# [Working data]
☆ ☆ ☆ ☆ ☆ ☆ ☆
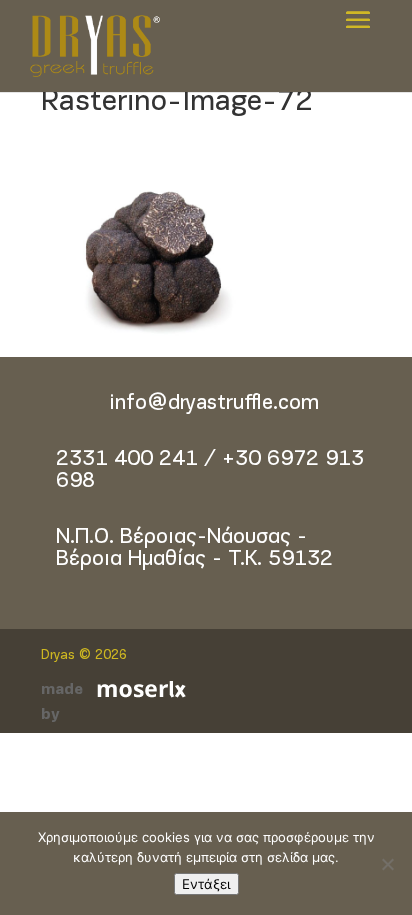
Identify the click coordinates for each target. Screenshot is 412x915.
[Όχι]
☆ ☆ ☆ ☆ ☆ ☆ ☆
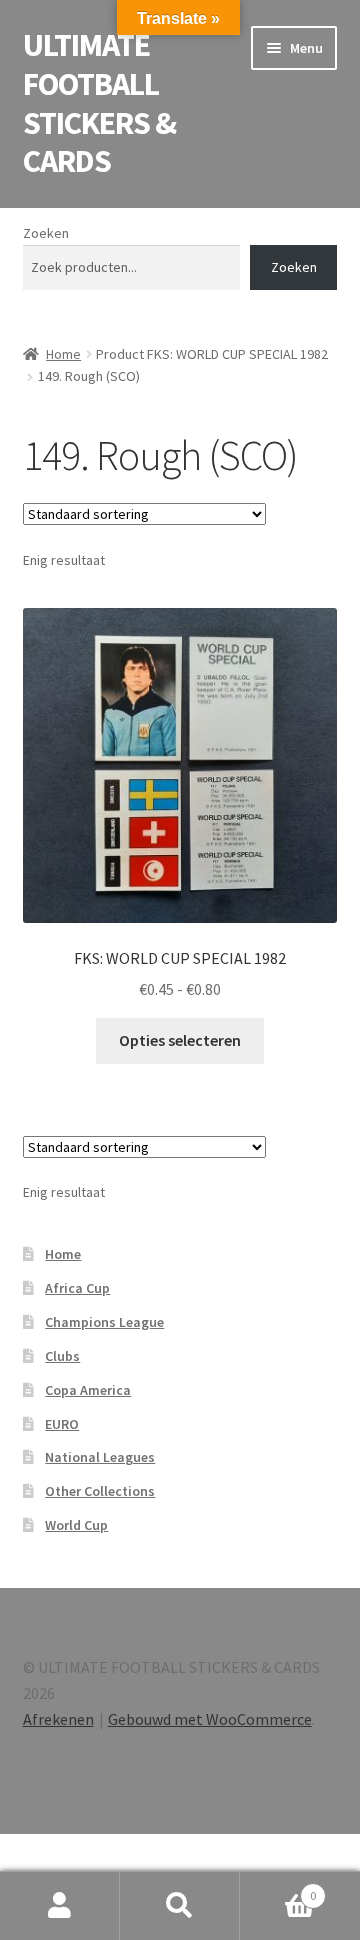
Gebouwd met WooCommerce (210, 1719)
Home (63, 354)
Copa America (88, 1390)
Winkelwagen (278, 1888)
☆ ☆ ☆ ☆ ☆ ☆ ☆
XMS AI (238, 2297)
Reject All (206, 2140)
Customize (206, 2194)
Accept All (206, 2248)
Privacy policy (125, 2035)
☆ ☆ ☆ ☆ ☆ ☆ ☆
# [Exercise description]
Within the material above, the line with "Reject All (206, 2140)" opens the range and the line with "Privacy policy (125, 2035)" closes it; reproduce that range word for word.

# [Response for this exercise]
Reject All (206, 2140)
Customize (206, 2194)
Accept All (206, 2248)
Privacy policy (125, 2035)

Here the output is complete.